YOUR GOAL: Can you edit these records so that every "To accomplish" becomes "In order to", with nothing else altered?

RAW RECORDS:
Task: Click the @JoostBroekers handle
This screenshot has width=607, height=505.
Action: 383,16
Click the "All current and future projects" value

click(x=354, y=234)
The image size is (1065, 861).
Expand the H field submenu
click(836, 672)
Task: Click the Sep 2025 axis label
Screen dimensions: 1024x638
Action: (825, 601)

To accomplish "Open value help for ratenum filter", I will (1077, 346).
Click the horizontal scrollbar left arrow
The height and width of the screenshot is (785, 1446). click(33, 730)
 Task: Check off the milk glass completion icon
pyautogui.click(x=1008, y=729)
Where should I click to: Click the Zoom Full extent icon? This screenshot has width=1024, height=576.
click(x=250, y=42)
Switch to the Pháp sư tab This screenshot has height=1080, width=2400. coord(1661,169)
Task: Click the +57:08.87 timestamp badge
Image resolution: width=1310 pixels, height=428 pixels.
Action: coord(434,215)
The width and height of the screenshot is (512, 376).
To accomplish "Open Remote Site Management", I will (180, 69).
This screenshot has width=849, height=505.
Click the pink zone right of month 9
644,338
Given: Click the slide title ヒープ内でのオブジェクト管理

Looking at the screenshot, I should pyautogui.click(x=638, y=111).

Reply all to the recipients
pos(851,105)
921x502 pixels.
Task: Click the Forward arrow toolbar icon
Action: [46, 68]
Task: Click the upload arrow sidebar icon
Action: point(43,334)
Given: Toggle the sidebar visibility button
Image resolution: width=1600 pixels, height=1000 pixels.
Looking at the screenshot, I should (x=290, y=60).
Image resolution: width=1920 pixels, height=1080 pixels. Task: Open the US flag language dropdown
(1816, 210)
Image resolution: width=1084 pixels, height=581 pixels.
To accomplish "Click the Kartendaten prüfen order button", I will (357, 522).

RESPONSE:
Task: Click the @JoostBroekers handle
This screenshot has width=607, height=505.
Action: 383,16
Click the "All current and future projects" value

click(x=354, y=234)
The image size is (1065, 861).
Expand the H field submenu
click(836, 672)
Task: Click the Sep 2025 axis label
Screen dimensions: 1024x638
Action: (825, 601)

In order to "Open value help for ratenum filter", I will (1077, 346).
Click the horizontal scrollbar left arrow
The height and width of the screenshot is (785, 1446). click(33, 730)
 Task: Check off the milk glass completion icon
pyautogui.click(x=1008, y=729)
Where should I click to: Click the Zoom Full extent icon? This screenshot has width=1024, height=576.
click(x=250, y=42)
Switch to the Pháp sư tab This screenshot has height=1080, width=2400. coord(1661,169)
Task: Click the +57:08.87 timestamp badge
Image resolution: width=1310 pixels, height=428 pixels.
Action: coord(434,215)
The width and height of the screenshot is (512, 376).
In order to "Open Remote Site Management", I will (180, 69).
This screenshot has width=849, height=505.
Click the pink zone right of month 9
644,338
Given: Click the slide title ヒープ内でのオブジェクト管理

Looking at the screenshot, I should pyautogui.click(x=638, y=111).

Reply all to the recipients
pos(851,105)
921x502 pixels.
Task: Click the Forward arrow toolbar icon
Action: [46, 68]
Task: Click the upload arrow sidebar icon
Action: point(43,334)
Given: Toggle the sidebar visibility button
Image resolution: width=1600 pixels, height=1000 pixels.
Looking at the screenshot, I should (x=290, y=60).
Image resolution: width=1920 pixels, height=1080 pixels. Task: Open the US flag language dropdown
(1816, 210)
Image resolution: width=1084 pixels, height=581 pixels.
In order to "Click the Kartendaten prüfen order button", I will (357, 522).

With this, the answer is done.